(Word and element location records)

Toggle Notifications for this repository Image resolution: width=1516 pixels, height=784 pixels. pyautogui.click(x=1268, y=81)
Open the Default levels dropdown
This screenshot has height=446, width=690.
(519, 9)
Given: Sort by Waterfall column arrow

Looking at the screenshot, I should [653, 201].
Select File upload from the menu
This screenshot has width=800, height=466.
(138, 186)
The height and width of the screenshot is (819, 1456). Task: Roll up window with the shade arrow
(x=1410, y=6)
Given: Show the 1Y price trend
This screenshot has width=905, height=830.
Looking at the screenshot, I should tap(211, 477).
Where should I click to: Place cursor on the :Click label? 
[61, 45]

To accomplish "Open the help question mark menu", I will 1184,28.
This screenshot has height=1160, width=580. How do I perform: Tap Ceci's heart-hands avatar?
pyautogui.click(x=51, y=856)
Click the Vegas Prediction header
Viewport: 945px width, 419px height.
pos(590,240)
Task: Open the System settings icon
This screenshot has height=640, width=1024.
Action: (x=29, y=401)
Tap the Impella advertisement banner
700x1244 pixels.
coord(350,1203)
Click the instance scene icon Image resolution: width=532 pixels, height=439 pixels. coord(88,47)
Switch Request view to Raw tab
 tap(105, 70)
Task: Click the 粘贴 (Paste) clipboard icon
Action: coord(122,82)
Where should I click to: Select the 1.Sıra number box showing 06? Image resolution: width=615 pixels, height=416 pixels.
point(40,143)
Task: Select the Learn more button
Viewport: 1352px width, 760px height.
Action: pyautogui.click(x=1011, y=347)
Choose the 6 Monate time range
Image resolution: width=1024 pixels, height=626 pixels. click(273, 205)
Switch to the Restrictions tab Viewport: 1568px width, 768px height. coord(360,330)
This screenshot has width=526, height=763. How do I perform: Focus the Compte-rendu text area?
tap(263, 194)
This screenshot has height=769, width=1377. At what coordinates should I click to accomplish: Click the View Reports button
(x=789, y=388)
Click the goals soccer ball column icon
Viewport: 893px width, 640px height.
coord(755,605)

### Your task:
Rewrite the lines, swapping "Where should I click to" for "Which point should I click to" wherever it occurs and leaving everything else unchanged.

### Right answer:
Toggle Notifications for this repository Image resolution: width=1516 pixels, height=784 pixels. pyautogui.click(x=1268, y=81)
Open the Default levels dropdown
This screenshot has height=446, width=690.
(519, 9)
Given: Sort by Waterfall column arrow

Looking at the screenshot, I should [653, 201].
Select File upload from the menu
This screenshot has width=800, height=466.
(138, 186)
The height and width of the screenshot is (819, 1456). Task: Roll up window with the shade arrow
(x=1410, y=6)
Given: Show the 1Y price trend
This screenshot has width=905, height=830.
Looking at the screenshot, I should tap(211, 477).
Which point should I click to: Place cursor on the :Click label? 
[61, 45]

To accomplish "Open the help question mark menu", I will 1184,28.
This screenshot has height=1160, width=580. How do I perform: Tap Ceci's heart-hands avatar?
pyautogui.click(x=51, y=856)
Click the Vegas Prediction header
Viewport: 945px width, 419px height.
pos(590,240)
Task: Open the System settings icon
This screenshot has height=640, width=1024.
Action: (x=29, y=401)
Tap the Impella advertisement banner
700x1244 pixels.
coord(350,1203)
Click the instance scene icon Image resolution: width=532 pixels, height=439 pixels. coord(88,47)
Switch Request view to Raw tab
 tap(105, 70)
Task: Click the 粘贴 (Paste) clipboard icon
Action: coord(122,82)
Which point should I click to: Select the 1.Sıra number box showing 06? Image resolution: width=615 pixels, height=416 pixels.
point(40,143)
Task: Select the Learn more button
Viewport: 1352px width, 760px height.
Action: pyautogui.click(x=1011, y=347)
Choose the 6 Monate time range
Image resolution: width=1024 pixels, height=626 pixels. click(273, 205)
Switch to the Restrictions tab Viewport: 1568px width, 768px height. coord(360,330)
This screenshot has width=526, height=763. How do I perform: Focus the Compte-rendu text area?
tap(263, 194)
This screenshot has height=769, width=1377. At what coordinates should I click to accomplish: Click the View Reports button
(x=789, y=388)
Click the goals soccer ball column icon
Viewport: 893px width, 640px height.
coord(755,605)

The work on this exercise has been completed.